**RECORD SET**
# # # # #

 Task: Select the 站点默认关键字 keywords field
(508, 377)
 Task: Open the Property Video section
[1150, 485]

# # # # #

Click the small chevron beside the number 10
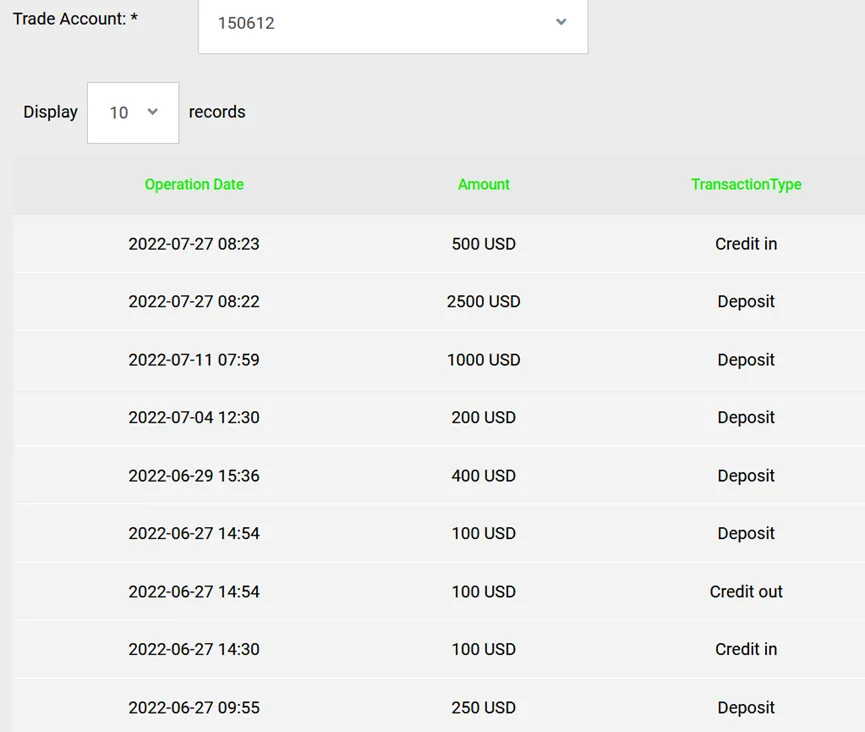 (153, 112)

# # # # #

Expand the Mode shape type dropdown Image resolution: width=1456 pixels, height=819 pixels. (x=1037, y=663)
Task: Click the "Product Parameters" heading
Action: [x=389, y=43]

# # # # #

Please return the lines starting at the one containing "Task: Select the 站点默认关键字 keywords field" and ending at the one containing "[1150, 485]", copied exactly, including both ends.

 Task: Select the 站点默认关键字 keywords field
(508, 377)
 Task: Open the Property Video section
[1150, 485]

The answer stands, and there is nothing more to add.